La frase no es menor. En una industria que muchas veces premia la repetición, Tijoux apuesta por el riesgo como una forma de supervivencia artística.

Salud mental: el verdadero eje

Más allá de la música, hay un tema que atraviesa toda la conversación: la salud mental.

“No vale la pena recibir aplausos si por dentro tienes un desorden de tristeza”, afirma.

En su visión, el equilibrio emocional es indispensable para sostener una carrera artística. Y también para disfrutarla. Entre sus claves personales: no tomarse demasiado en serio, reírse de sí misma y mantener una perspectiva realista sobre su rol como artista.

“No somos médicos salvando vidas. Acompañamos, como otros artistas nos acompañan a nosotros”.

México: un vínculo emocional constante

La relación de Ana Tijoux con México es profunda. Su reciente presentación en el Zócalo de la Ciudad de México dejó una marca especial.
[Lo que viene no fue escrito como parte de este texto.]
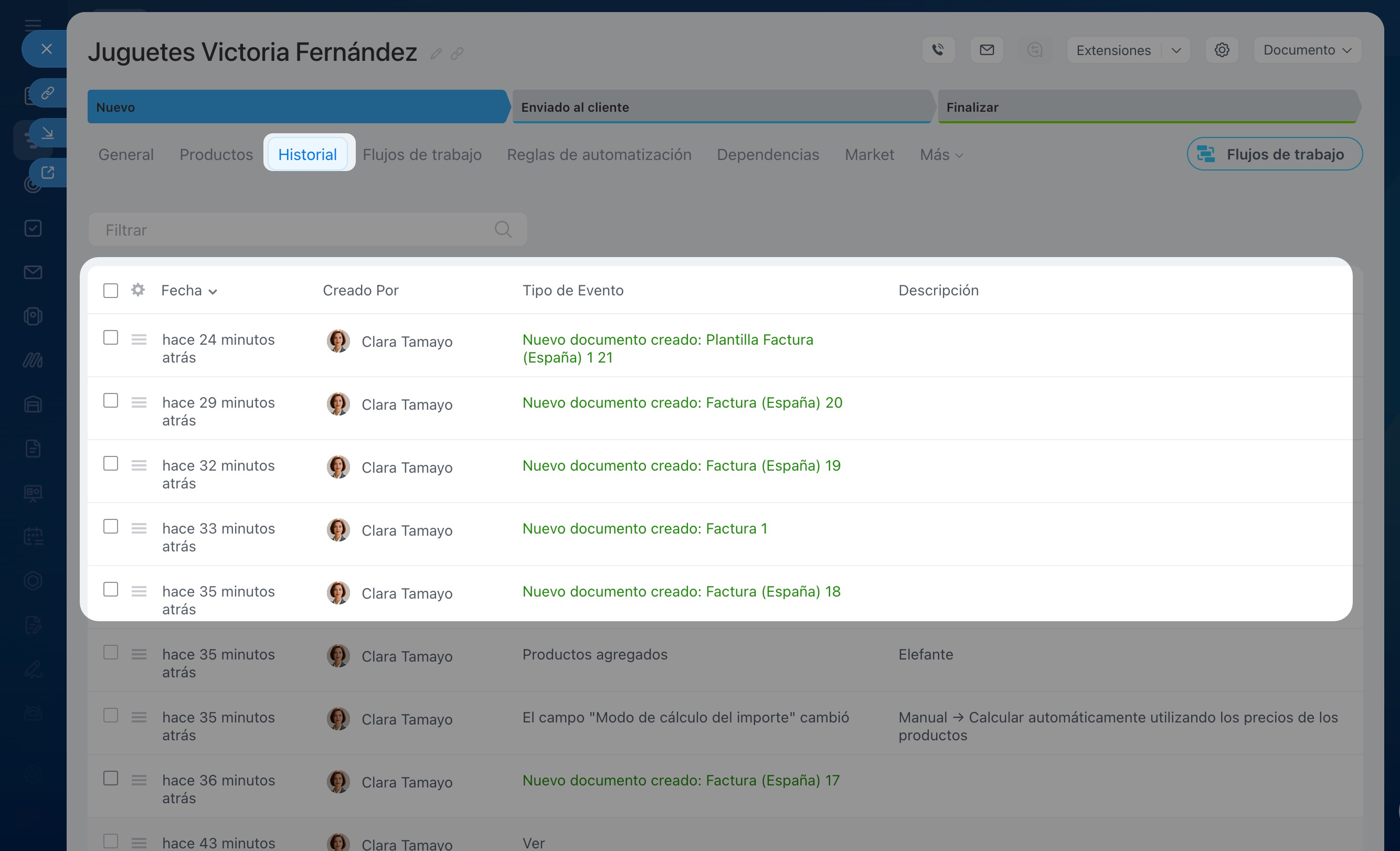The image size is (1400, 851).
Task: Click the grid settings gear icon
Action: point(137,290)
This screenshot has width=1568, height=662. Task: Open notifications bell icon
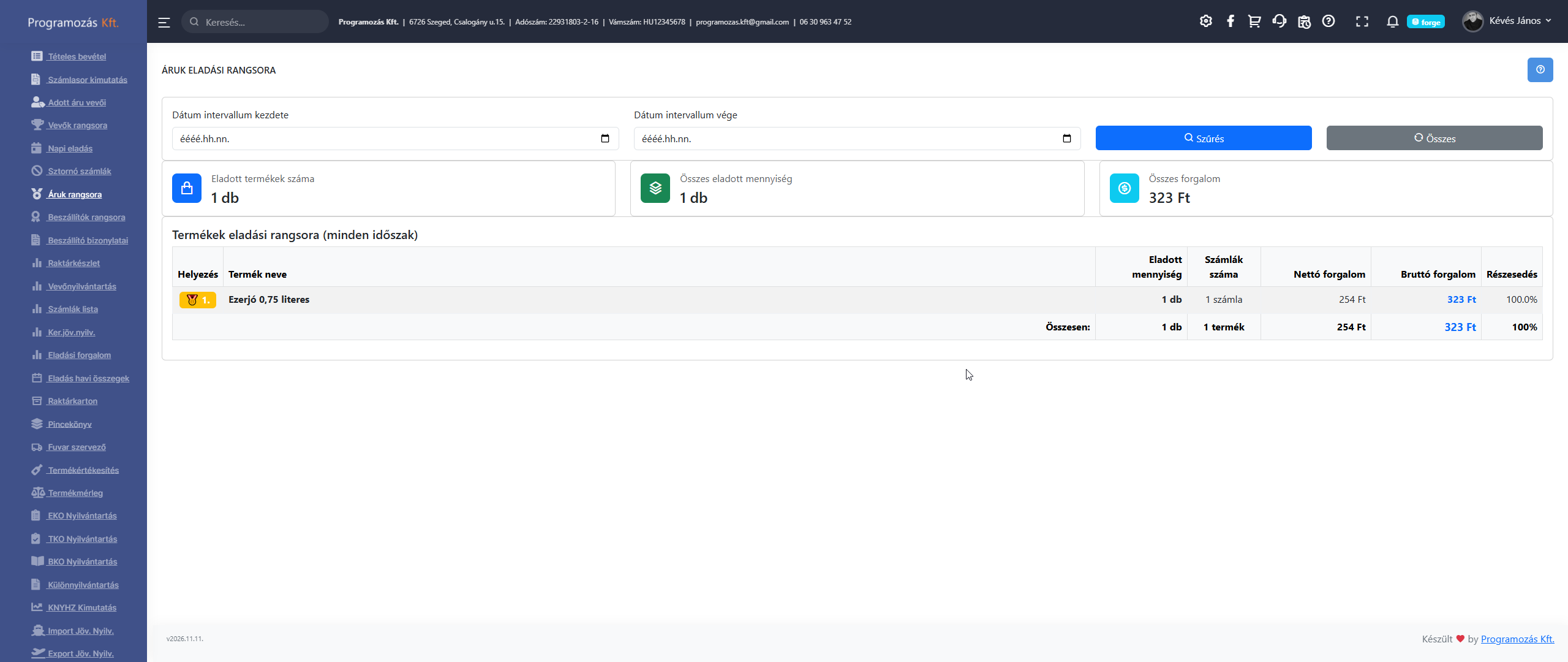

“La plaza pública más grande que conozco”, dice. Pero más allá de la escala, destaca la calidez: “El público mexicano es extremadamente cariñoso”.

En un contexto global tenso, ese concierto se convirtió en un espacio de encuentro y contención. Algo que, para Tijoux, define la experiencia musical en vivo.

Sin prisa, sin presión

El EP “97” no pretende cerrar nada. De hecho, hay canciones que quedaron fuera y que podrían ver la luz más adelante. Pero no hay urgencia.

“No hay apuro. Somos amigos. Las cosas saldrán cuando tengan que salir”.

Es una declaración que sintetiza todo el proyecto: libertad, confianza y una relación genuina con la música.

El regreso

Ana Tijoux volverá a México en mayo, con presentaciones en Toluca, Puebla y Ciudad de México. Más que una gira, será una extensión natural de este momento creativo.

Porque si algo deja claro “97”, es que la música, cuando nace desde lo humano, siempre encuentra su camino.